A 55 year- old women presented to Yale Botulinum toxin clinic for evaluation of intense right facial itch for the past 6 years. The affected area extended from the medial part of the right eye brow up across the forehead ending at the hair line. She had had a right frontal sinus injury 14 years ago. The skin at the region of forehead surgery had a tingling sensation for several years before the intense itch developed in the same area. Patient complained of poor quality of life due to her debilitating facial itch. Treatment with oral medications and local novocaine injections provided minimal relief. Botox was injected into the forehead at the area of intense itch (5 units at three sites –Fig. 13.4). Similar areas were injected on the left side of the forehead in order to maintain forehead symmetry.

Fig. 13.4
figure 4

Botox injection for recalcitrant itch of the right forehead (area of itch is painted in yellow). Injection dose is 5 units of Botox per site- Dawing courtesy of Dr.Tahere Mousavi

After a week, the patient reported marked reduction of the itch intensity which lasted for months. The patient moved out of the area and lost to follow up for 6 months. She returned to the clinic a year later for a second injection. The injection again relieved her itch. In her words “Botox injection was the only thing that helped her itch problem “.

Psoriasis

Psoriasis is a common skin lesion characterized by proliferation of skin cells causing raised and discolored skin areas.
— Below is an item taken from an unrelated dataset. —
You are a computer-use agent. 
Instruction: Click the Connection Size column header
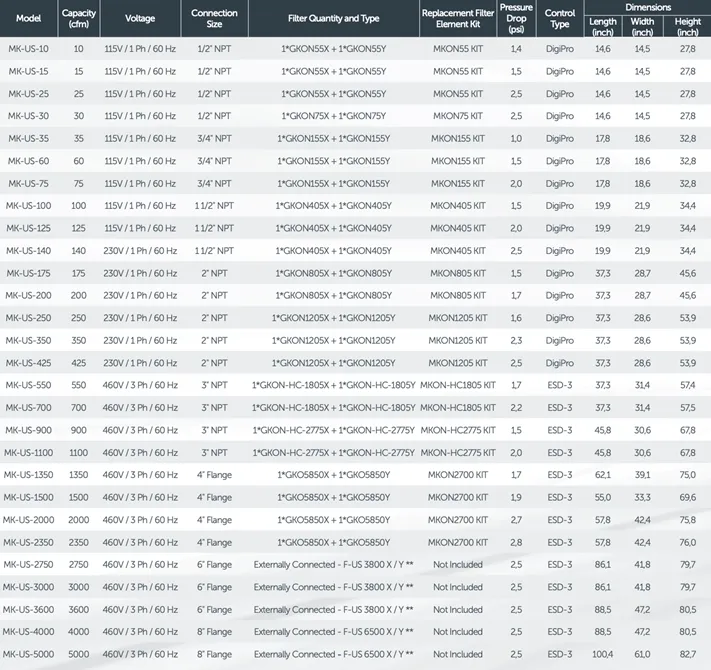point(213,19)

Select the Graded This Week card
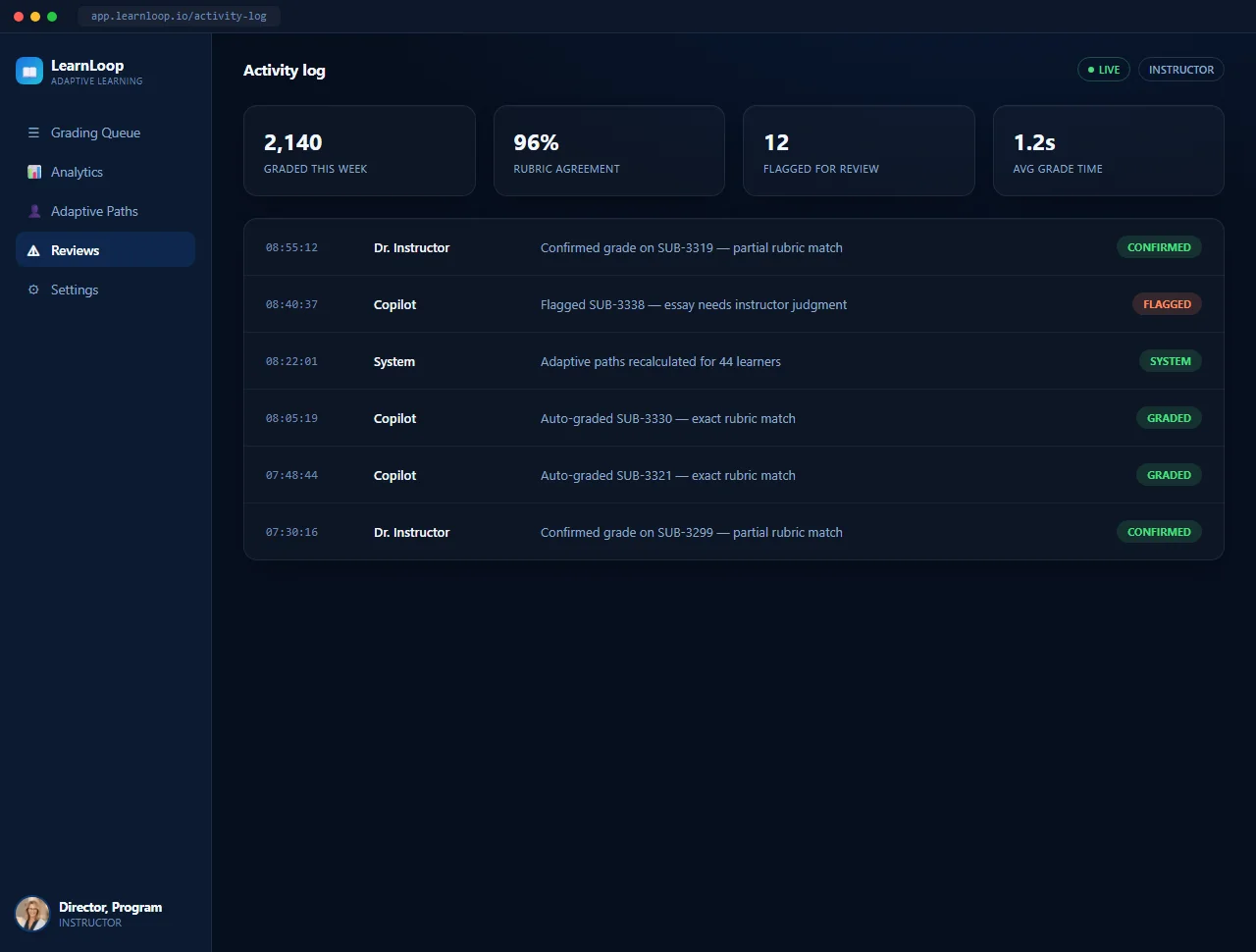click(x=359, y=151)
The affected skin areas often itch and cause local pain and are cosmetically unpleasant. In plaque psoriasis lesions can affect any part of the body whereas in inverse psoriasis, psoriatic lesions involve the area of skin folds (arm pit, groin, etc). Psoriasis is considered an autoimmune disease in that the immune system of the patient mistakenly attacks the patient’s own tissue, skin in case of psoriasis.

In 1998, Dr. Zanchi and his colleagues published results of their study on 15 patients with inverse psoriasis who were given Botox injections into the psoriatic skin lesions [10]. Lesions were in the armpit, groin and in several women below the breast in the inframammary fold. Injections were performed in a grid-like pattern, 2.8 centimeters apart with each site receiving 2.4 units of Botox. Patients were followed for 2, 4 and 12 days. All patients reported improvement of itch and local pain. Photographs of the lesions demonstrated notable improvement of redness and healing of the lesions in 13 of 15 patients. In the following years, other investigators have published case reports demonstrating clearing of skin lesions in both plaque and inverse psoriasis after botulinum toxin injections Fig. 13.5.

Fig. 13.5
figure 5

Psoriasis of armpit: a- before and b- after treatment with Botox injections (100 units). From Saber and Co-workers Archieves of Dermatology 2011. Printed with permission from Publisher American Medical Association

Conclusion

Local injections of botulinum toxins (A or B) have been shown to be effective in reducing saliva and sweat in patients affected by drooling or excessive sweating. This mode of treatment is already practiced by many clinicians to alleviate many patients’ symptoms. Botulinum toxin treatment of drooling and excessive sweating is safe; with only infrequent and minor side effects. Limited data from uncontrolled studies (no comparison with placebo) suggest that injection of Botox into the skin can alleviate local pain and itch in patients affected by psoriasis and heal their skin lesions. Case reports suggest that recalcitrant itch due to other causes may also respond to injection of Botox into the affected area.